▶ [WHAT TO DO]
Find the word "accomplish" below. Copy each line that has it.

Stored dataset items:
== Segment start ==

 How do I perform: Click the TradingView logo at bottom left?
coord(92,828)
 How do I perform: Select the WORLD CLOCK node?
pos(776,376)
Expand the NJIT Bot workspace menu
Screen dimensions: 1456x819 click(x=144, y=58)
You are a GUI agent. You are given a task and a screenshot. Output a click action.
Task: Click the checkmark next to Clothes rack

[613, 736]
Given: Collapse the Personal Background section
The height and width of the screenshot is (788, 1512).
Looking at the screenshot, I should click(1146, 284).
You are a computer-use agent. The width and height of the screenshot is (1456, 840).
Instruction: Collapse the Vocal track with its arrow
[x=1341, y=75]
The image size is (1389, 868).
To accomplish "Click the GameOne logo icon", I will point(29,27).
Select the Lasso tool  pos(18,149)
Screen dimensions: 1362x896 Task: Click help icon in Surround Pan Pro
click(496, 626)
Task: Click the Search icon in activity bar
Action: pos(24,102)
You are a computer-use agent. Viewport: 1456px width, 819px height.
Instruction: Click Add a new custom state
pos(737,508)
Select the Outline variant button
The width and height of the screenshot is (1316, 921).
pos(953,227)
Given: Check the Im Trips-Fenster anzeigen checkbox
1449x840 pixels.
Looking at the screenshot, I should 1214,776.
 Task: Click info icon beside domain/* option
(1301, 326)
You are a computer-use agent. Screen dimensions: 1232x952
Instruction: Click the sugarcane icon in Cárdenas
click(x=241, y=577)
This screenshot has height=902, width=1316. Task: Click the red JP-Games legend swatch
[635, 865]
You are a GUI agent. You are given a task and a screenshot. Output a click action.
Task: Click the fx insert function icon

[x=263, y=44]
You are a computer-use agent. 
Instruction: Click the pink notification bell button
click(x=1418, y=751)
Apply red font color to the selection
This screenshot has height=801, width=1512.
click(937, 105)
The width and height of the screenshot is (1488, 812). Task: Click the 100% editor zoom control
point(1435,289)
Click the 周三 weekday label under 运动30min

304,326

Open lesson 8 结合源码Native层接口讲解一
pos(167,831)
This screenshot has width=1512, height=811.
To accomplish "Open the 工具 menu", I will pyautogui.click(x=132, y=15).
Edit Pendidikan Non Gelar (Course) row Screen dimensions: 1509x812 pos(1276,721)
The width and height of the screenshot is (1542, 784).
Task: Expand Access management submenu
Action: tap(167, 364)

== Segment end ==

▶ [RESPONSE AREA]
To accomplish "Click the GameOne logo icon", I will point(29,27).
To accomplish "Open the 工具 menu", I will pyautogui.click(x=132, y=15).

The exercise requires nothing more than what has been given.